## ACTIVITY A
In the passage on heat transfer options, which effects does the model that transports enthalpy leave out, unlike the Total Energy model?

====== PASSAGE SHOWN

Select this option if your simulation does not involve the modeling of heat transfer. It eliminates the heat transfer calculation from the governing equations. This option reduces the number of calculations performed, and subsequently the time required, by the CFX-Solver.

This model requires you to enter a uniform temperature for the fluid in absolute temperature terms. This can be used for the purpose of evaluating fluid properties that are temperature-dependent; for example, the density of an ideal gas. For general fluids, a constant temperature can be used as the basis for a series of isothermal simulations using temperature-dependent fluid properties. You may also use this option to create an initial results file for a more complex model. Heat transfer is not modeled.

This models the transport of enthalpy through the fluid domain. It differs from the Total Energy model in that the effects of mean flow kinetic energy are not included. It consequently reproduces the same results as the Total Energy model when kinetic energy effects vanish, and is therefore adequate for low speed flows where kinetic effects are negligible.

============
====== EXTRACTED INFORMATION

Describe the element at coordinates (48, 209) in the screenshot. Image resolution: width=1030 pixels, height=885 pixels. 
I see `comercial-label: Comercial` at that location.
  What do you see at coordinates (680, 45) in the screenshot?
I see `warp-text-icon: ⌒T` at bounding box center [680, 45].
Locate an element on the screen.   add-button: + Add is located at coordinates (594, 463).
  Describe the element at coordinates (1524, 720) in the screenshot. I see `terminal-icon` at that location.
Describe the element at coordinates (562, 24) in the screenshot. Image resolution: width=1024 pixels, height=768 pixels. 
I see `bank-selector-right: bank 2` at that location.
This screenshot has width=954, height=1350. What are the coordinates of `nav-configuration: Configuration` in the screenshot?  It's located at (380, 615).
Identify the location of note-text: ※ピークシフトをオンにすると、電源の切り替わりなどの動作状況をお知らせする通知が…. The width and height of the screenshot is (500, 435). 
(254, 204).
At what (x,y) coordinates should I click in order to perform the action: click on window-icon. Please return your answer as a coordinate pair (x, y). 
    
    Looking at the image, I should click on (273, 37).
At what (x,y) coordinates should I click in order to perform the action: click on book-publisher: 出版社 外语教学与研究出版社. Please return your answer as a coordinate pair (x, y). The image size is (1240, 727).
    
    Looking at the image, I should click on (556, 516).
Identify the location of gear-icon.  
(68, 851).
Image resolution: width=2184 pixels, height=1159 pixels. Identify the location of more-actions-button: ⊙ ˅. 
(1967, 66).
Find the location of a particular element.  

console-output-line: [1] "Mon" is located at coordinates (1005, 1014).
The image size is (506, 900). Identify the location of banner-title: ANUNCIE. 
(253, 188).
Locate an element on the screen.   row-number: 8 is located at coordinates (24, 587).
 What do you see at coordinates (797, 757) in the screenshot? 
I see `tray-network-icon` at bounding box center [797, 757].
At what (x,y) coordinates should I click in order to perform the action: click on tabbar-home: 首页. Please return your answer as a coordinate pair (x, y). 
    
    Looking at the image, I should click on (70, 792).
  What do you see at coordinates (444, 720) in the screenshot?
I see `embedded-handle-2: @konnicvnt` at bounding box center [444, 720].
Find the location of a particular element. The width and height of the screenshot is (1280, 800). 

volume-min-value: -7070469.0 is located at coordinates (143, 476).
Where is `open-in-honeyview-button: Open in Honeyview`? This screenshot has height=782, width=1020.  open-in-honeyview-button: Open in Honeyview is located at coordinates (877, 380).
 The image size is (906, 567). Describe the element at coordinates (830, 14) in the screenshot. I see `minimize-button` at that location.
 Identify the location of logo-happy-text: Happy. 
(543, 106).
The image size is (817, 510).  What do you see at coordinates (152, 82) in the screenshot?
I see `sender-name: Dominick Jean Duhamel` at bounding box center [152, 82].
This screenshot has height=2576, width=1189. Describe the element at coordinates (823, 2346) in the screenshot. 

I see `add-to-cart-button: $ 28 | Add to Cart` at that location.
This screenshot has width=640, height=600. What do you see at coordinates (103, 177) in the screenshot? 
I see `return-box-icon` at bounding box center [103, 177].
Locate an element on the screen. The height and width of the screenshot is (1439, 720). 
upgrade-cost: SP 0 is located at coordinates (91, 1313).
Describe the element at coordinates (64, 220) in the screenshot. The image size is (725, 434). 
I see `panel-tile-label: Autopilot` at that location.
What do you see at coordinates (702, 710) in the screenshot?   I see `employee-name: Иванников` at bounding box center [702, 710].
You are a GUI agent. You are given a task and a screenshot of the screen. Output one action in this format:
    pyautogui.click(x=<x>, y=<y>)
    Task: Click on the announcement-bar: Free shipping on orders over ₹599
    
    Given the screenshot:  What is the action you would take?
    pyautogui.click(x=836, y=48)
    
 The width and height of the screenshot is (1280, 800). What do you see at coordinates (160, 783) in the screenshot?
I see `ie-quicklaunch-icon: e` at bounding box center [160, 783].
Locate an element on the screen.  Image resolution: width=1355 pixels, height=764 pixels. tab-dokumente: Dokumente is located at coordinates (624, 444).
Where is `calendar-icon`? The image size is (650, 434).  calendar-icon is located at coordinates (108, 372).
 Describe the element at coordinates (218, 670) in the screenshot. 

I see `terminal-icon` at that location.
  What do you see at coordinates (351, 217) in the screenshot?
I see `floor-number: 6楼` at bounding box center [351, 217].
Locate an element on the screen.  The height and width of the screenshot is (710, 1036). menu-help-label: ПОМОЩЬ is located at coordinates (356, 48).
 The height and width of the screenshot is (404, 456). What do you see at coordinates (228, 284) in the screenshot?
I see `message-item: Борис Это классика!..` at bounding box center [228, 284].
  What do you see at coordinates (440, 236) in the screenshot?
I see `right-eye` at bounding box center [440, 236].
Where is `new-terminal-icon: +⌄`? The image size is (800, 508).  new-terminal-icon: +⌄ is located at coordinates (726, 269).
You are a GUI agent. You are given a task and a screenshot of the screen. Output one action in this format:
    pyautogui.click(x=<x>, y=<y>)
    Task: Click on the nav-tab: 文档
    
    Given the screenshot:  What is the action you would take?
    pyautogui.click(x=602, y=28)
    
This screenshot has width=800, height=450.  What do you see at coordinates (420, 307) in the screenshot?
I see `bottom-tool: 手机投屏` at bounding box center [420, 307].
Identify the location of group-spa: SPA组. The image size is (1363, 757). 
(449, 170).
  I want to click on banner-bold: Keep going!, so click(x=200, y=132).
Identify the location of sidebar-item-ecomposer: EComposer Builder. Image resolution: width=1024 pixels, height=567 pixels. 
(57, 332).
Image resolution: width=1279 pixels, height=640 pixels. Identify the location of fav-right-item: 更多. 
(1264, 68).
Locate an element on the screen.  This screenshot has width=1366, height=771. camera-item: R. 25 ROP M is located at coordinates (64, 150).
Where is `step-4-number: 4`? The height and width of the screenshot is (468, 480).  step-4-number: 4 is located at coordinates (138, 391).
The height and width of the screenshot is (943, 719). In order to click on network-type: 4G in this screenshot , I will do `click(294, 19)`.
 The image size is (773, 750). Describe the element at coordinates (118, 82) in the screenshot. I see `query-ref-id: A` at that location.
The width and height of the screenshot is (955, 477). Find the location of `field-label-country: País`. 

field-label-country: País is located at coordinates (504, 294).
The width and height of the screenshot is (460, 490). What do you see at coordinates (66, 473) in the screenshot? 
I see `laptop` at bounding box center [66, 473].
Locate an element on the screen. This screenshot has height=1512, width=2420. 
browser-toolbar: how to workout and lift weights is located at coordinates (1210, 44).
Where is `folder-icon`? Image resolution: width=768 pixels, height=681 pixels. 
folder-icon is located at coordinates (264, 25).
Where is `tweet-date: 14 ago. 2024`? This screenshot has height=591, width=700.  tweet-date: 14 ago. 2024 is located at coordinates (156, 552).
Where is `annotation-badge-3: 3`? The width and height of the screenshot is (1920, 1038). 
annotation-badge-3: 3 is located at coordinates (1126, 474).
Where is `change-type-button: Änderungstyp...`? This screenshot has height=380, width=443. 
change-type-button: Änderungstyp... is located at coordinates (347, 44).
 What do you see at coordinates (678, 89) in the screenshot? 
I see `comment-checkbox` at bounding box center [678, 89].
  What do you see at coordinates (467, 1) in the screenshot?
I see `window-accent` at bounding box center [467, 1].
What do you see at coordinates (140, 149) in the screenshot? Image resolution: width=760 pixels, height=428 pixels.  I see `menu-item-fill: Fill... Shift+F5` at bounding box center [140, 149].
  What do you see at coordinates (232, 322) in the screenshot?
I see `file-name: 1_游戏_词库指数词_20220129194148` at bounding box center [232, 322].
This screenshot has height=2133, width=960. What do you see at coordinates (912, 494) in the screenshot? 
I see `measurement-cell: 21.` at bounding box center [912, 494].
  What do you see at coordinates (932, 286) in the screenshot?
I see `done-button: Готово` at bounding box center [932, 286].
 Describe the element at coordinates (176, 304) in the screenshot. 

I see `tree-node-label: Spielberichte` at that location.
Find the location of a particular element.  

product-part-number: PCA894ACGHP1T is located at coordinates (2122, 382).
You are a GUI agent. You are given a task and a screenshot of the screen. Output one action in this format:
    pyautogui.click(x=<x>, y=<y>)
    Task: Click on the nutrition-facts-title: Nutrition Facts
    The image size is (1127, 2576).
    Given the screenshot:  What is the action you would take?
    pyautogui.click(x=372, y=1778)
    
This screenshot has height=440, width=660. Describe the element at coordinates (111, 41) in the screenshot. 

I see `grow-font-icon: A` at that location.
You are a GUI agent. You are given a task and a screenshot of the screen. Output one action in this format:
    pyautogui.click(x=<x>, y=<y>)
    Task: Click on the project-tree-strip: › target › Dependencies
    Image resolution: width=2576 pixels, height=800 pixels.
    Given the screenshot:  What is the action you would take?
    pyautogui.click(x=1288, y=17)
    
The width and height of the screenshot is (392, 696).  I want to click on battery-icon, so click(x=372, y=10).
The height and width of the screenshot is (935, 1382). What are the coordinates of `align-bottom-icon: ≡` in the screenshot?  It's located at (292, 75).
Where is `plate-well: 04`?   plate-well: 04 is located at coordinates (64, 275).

============

## ACTIVITY B
Convert the listing into a JSON list of strings, one string per line and blank lines omitted, starting at its first line and stopping after the line that contains "coordinates (1005, 1014).".

## TASK RESPONSE A
The effects of mean flow kinetic energy.

## TASK RESPONSE B
[
  "Describe the element at coordinates (48, 209) in the screenshot. Image resolution: width=1030 pixels, height=885 pixels. ",
  "I see `comercial-label: Comercial` at that location.",
  "  What do you see at coordinates (680, 45) in the screenshot?",
  "I see `warp-text-icon: ⌒T` at bounding box center [680, 45].",
  "Locate an element on the screen.   add-button: + Add is located at coordinates (594, 463).",
  "  Describe the element at coordinates (1524, 720) in the screenshot. I see `terminal-icon` at that location.",
  "Describe the element at coordinates (562, 24) in the screenshot. Image resolution: width=1024 pixels, height=768 pixels. ",
  "I see `bank-selector-right: bank 2` at that location.",
  "This screenshot has width=954, height=1350. What are the coordinates of `nav-configuration: Configuration` in the screenshot?  It's located at (380, 615).",
  "Identify the location of note-text: ※ピークシフトをオンにすると、電源の切り替わりなどの動作状況をお知らせする通知が…. The width and height of the screenshot is (500, 435). ",
  "(254, 204).",
  "At what (x,y) coordinates should I click in order to perform the action: click on window-icon. Please return your answer as a coordinate pair (x, y). ",
  "    Looking at the image, I should click on (273, 37).",
  "At what (x,y) coordinates should I click in order to perform the action: click on book-publisher: 出版社 外语教学与研究出版社. Please return your answer as a coordinate pair (x, y). The image size is (1240, 727).",
  "    Looking at the image, I should click on (556, 516).",
  "Identify the location of gear-icon.  ",
  "(68, 851).",
  "Image resolution: width=2184 pixels, height=1159 pixels. Identify the location of more-actions-button: ⊙ ˅. ",
  "(1967, 66).",
  "Find the location of a particular element.  ",
  "console-output-line: [1] \"Mon\" is located at coordinates (1005, 1014)."
]